Task statement: Exactly repeat all the records below, omitting the images they hold.

=== Section Start ===

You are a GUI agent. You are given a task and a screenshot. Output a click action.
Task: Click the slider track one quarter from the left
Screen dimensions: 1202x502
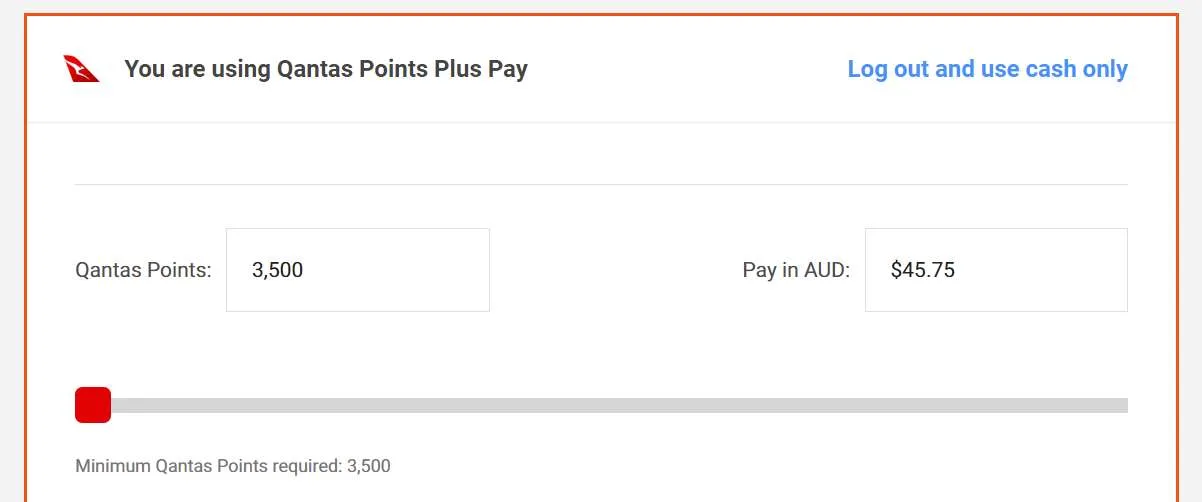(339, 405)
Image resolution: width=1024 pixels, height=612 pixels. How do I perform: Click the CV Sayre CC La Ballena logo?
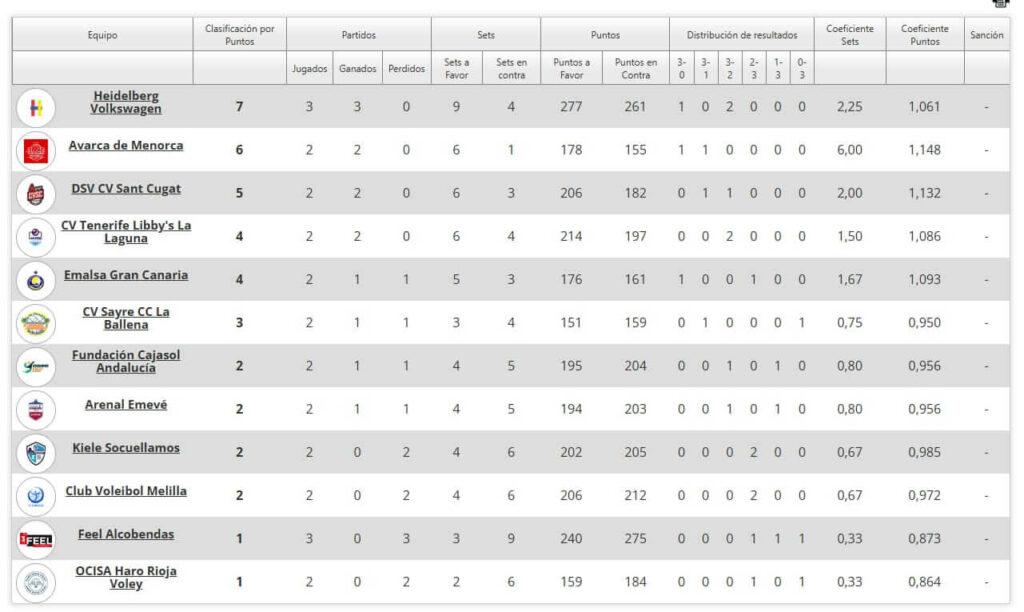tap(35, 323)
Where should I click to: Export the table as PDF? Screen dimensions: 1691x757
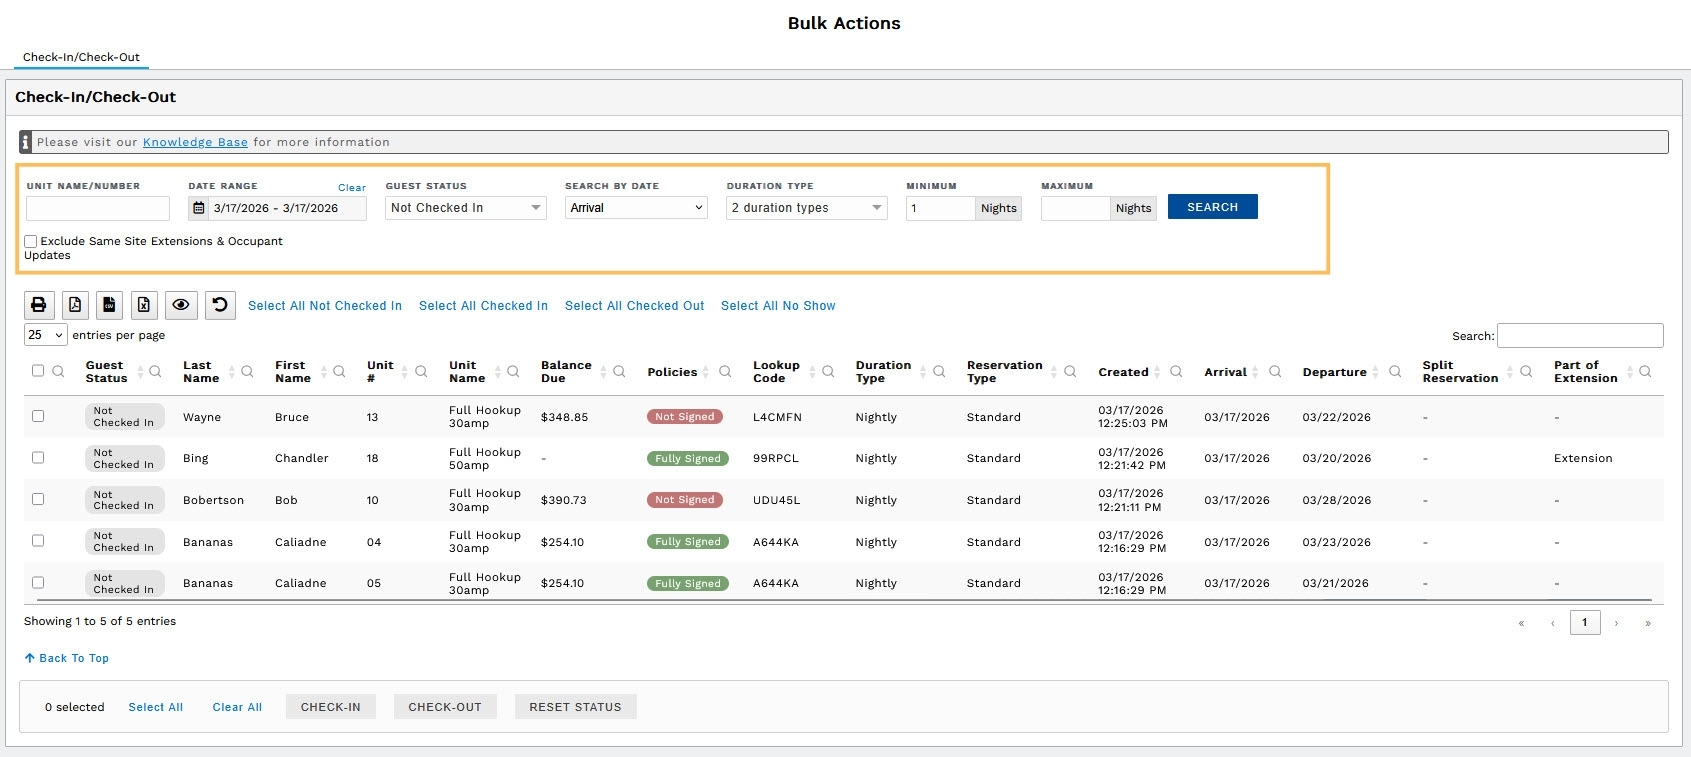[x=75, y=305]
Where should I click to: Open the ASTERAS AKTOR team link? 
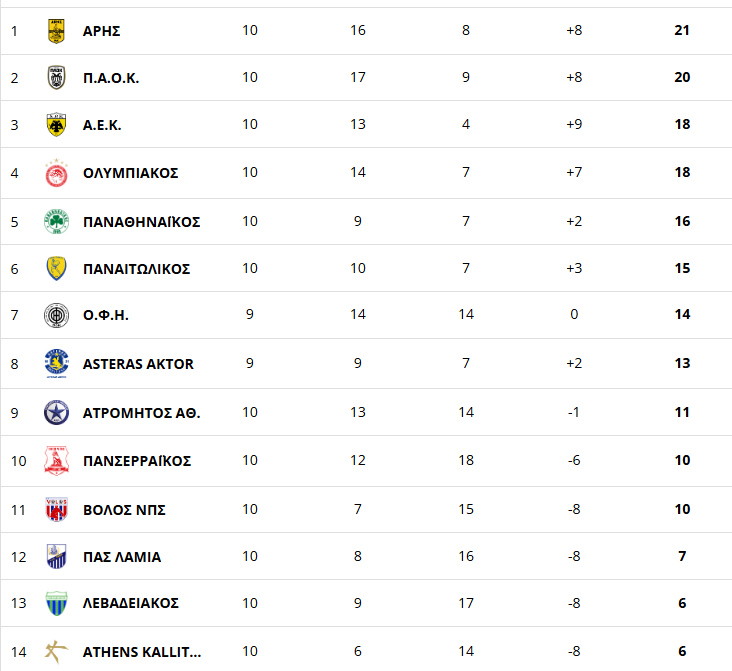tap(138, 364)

=== Section End ===

Task response:
You are a GUI agent. You are given a task and a screenshot. Output a click action.
Task: Click the slider track one quarter from the left
Screen dimensions: 1202x502
(339, 405)
Image resolution: width=1024 pixels, height=612 pixels. How do I perform: Click the CV Sayre CC La Ballena logo?
tap(35, 323)
Where should I click to: Export the table as PDF? Screen dimensions: 1691x757
[x=75, y=305]
Where should I click to: Open the ASTERAS AKTOR team link? 
tap(138, 364)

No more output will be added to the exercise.